= Kinetic smallest enclosing disk =

A kinetic smallest enclosing disk data structure is a kinetic data structure that maintains the smallest enclosing disk of a set of moving points.

== 2D ==
In 2 dimensions, the best known kinetic smallest enclosing disk data structure uses the farthest point delaunay triangulation of the point set to maintain the smallest enclosing disk. The farthest-point Delaunay triangulation is the dual of the farthest-point Voronoi diagram. It is known that if the farthest-point delaunay triangulation of a point set contains an acute triangle, the circumcircle of this triangle is the smallest enclosing disk.

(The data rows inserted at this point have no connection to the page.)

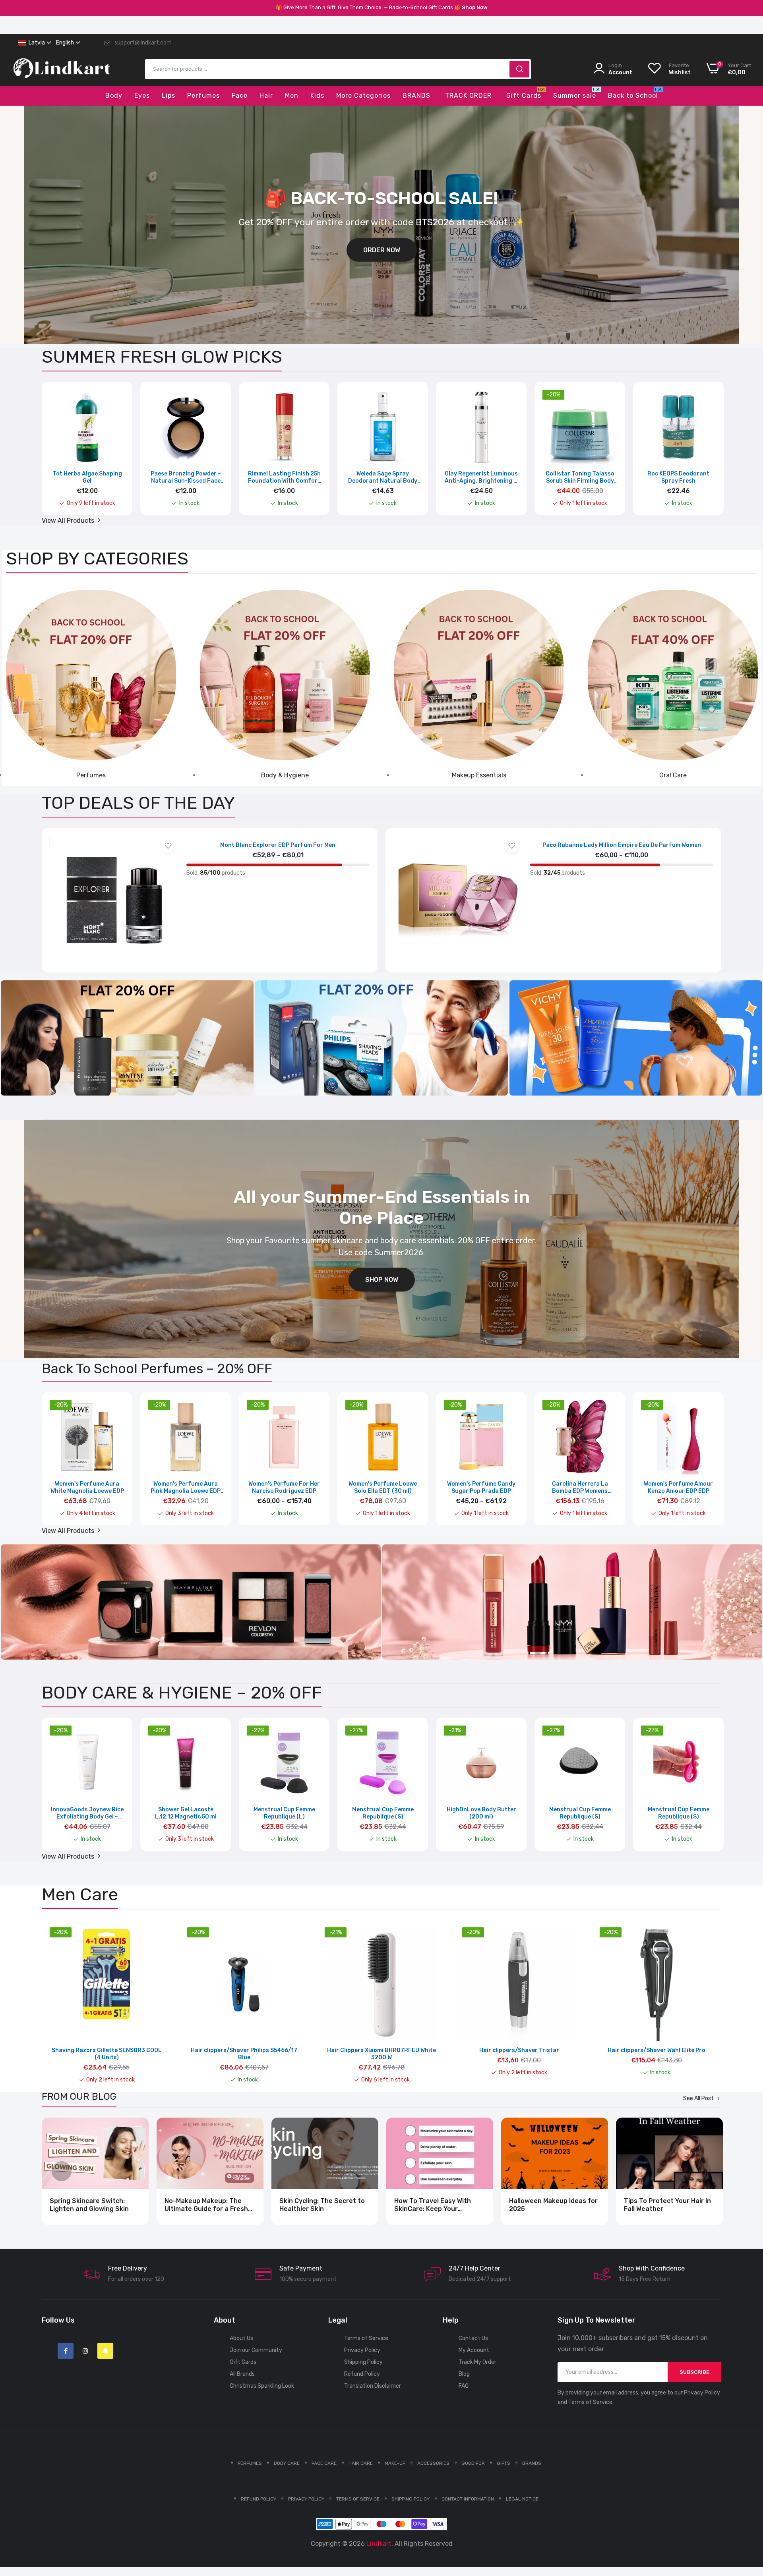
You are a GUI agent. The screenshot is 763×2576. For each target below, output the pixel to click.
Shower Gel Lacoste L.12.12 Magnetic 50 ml (186, 1813)
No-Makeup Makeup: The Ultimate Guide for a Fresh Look (206, 2205)
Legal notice (522, 2499)
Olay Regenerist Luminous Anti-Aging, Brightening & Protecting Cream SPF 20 (481, 477)
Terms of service (358, 2499)
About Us (241, 2338)
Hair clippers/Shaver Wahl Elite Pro (656, 2050)
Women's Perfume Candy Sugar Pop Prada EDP (481, 1487)
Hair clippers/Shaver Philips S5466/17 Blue (244, 2054)
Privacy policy (306, 2499)
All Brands (242, 2374)
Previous (62, 454)
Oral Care (673, 775)
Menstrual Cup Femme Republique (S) (383, 1813)
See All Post (698, 2098)
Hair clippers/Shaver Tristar (519, 2050)
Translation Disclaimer (372, 2386)
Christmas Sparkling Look (262, 2386)
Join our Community (256, 2350)
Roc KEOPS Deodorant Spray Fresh (678, 477)
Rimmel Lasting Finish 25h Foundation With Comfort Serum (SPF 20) (284, 477)
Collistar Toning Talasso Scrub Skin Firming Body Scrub (580, 477)
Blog (464, 2374)
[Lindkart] (61, 73)
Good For (473, 2463)
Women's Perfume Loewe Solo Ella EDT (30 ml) (383, 1487)
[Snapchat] (105, 2351)
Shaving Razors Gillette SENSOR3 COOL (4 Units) (107, 2054)
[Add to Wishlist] (168, 846)
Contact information (468, 2499)
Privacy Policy (362, 2350)
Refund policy (258, 2499)
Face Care (324, 2463)
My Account (474, 2350)
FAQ (464, 2386)
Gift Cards (243, 2362)
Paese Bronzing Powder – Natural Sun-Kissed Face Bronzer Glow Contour (186, 477)
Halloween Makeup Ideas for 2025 (553, 2205)
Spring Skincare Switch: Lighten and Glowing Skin (89, 2205)
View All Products (69, 520)
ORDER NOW (381, 250)
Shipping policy (410, 2499)
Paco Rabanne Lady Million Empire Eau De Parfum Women (621, 845)
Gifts (503, 2463)
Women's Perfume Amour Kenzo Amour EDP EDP (678, 1487)
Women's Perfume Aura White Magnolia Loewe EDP (87, 1487)
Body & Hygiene (285, 775)
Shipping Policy (363, 2362)
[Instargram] (85, 2351)
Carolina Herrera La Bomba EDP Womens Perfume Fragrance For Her (580, 1487)
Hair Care (361, 2463)
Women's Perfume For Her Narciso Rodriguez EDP (284, 1487)
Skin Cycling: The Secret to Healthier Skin (322, 2205)
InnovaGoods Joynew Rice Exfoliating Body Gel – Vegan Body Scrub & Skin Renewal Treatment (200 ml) (87, 1813)
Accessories (433, 2463)
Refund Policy (362, 2374)
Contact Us (473, 2338)
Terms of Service (366, 2338)
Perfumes (91, 775)
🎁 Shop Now (471, 7)
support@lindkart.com (143, 42)
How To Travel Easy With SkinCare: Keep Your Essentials (432, 2205)
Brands (531, 2463)
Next (701, 454)
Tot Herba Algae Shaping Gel (87, 477)
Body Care (287, 2463)
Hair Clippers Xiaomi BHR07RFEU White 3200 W (381, 2054)
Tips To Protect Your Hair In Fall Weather (667, 2205)
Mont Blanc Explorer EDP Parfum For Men (277, 845)
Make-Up (395, 2463)
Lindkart (378, 2543)
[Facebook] (66, 2351)
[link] (91, 675)
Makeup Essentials (479, 775)
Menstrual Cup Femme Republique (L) (284, 1813)
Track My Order (477, 2362)
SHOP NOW (381, 1279)
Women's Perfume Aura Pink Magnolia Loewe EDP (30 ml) (186, 1487)
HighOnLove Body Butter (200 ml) (481, 1813)
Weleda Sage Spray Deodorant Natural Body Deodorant (382, 477)
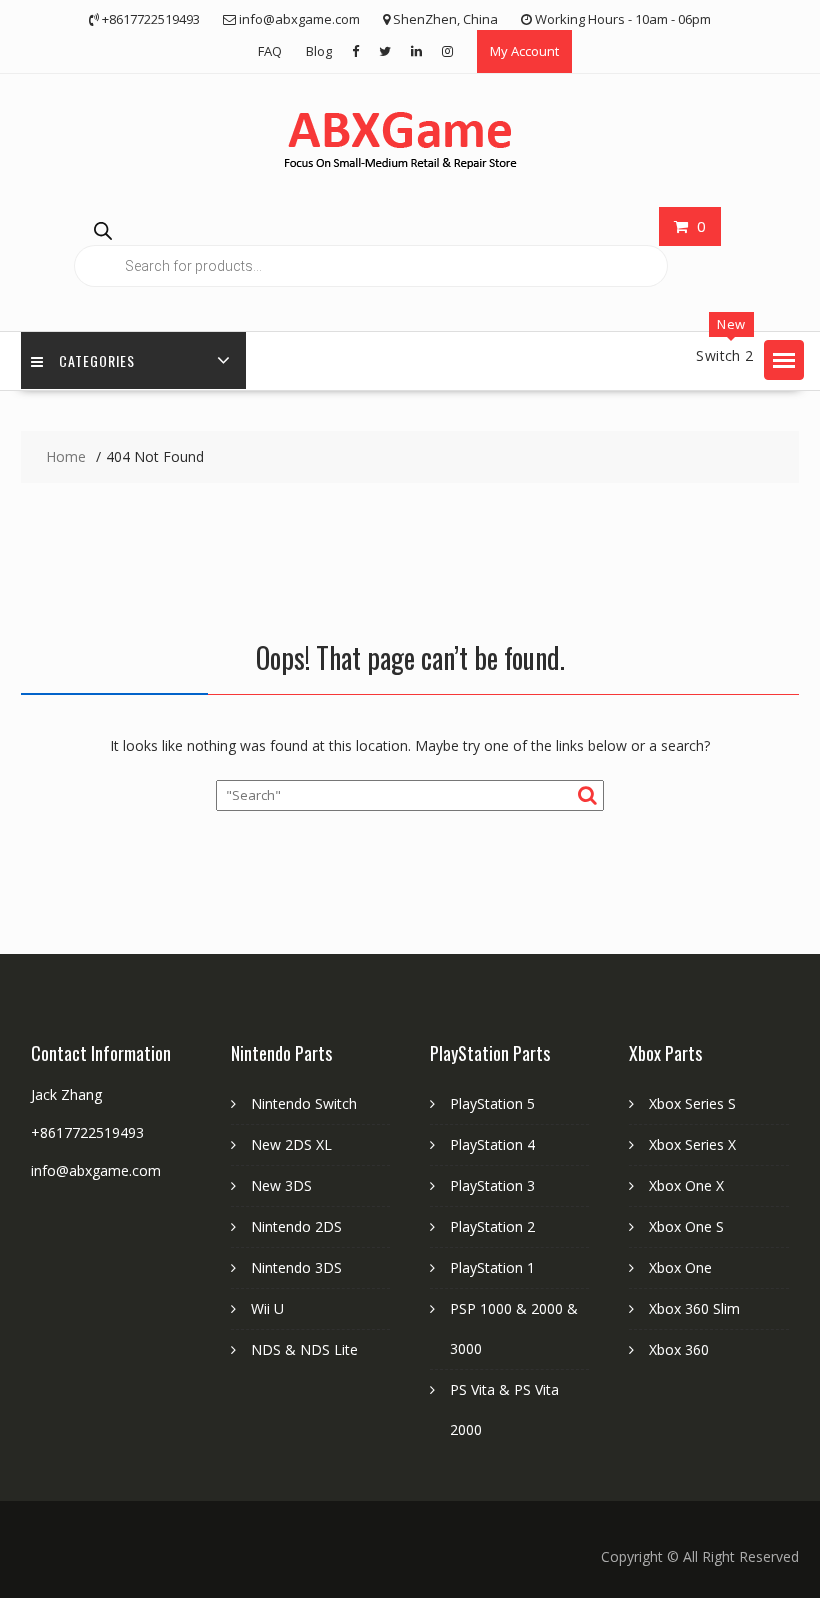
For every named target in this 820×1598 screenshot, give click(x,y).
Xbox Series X (692, 1144)
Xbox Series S (692, 1103)
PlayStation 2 (492, 1226)
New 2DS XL (291, 1144)
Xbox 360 (679, 1349)
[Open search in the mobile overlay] (371, 248)
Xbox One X (686, 1185)
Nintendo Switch (304, 1103)
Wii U (267, 1308)
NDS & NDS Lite (304, 1349)
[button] (784, 360)
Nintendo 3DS (296, 1267)
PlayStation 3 (492, 1185)
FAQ (270, 51)
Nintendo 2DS (296, 1226)
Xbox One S (686, 1226)
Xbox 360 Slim (694, 1308)
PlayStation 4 (492, 1144)
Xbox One (680, 1267)
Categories (97, 360)
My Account (524, 51)
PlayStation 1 (492, 1267)
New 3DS (281, 1185)
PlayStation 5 (492, 1103)
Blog (319, 51)
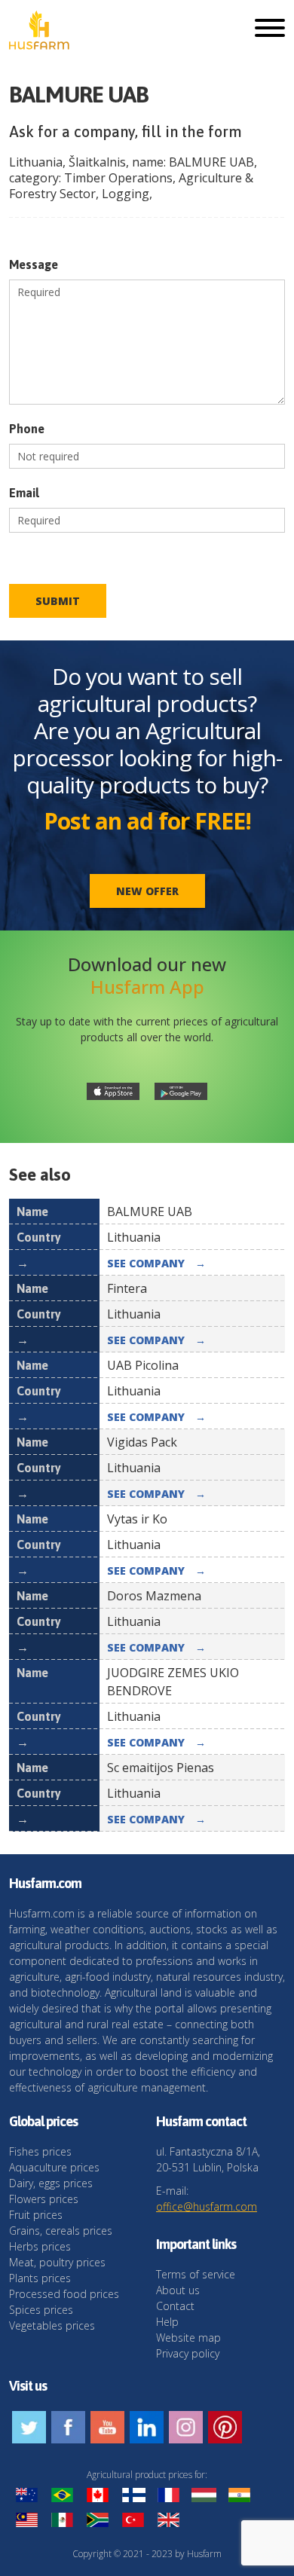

Otherwise, the smallest enclosing disk has the diameter of the point set as its diameter. Thus, by maintaining the kinetic diameter of the point set, the farthest-point delaunay triangulation, and whether or not the farthest-point delaunay triangulation has an acute triangle, the smallest enclosing disk can be maintained.
This data structure is responsive and compact, but not local or efficient:
- Responsiveness: This data structure requires $O(\log^2 n)$ time to process each certificate failure, and thus is responsive.
- Locality: A point can be involved in $\Theta(n)$ certificates. Therefore, this data structure is not local.
- Compactness: This data structure requires O(n) certificates total, and thus is compact.
- Efficiency: This data structure has $O(n^{3+\epsilon})$ events total.(for all $\epsilon>0$ The best known lower bound on the number of changes to the smallest enclosing disk is $\Omega(n^2)$. Thus the efficiency of this data structure, the ratio of total events to external events, is $O(n^{1+\epsilon})$.
The existence of kinetic data structure that has $o(n^{3+\epsilon})$ events is an open problem.

== Approximate 2D ==
The smallest enclosing disk of a set of n moving points can be ε-approximated by a kinetic data structure that processes $O(1/\epsilon^{5/2})$ events and requires $O((n/\sqrt{\epsilon})\log n)$ time total.

== Higher dimensions ==
In dimensions higher than 2, efficiently maintaining the smallest enclosing sphere of a set of moving points is an open problem.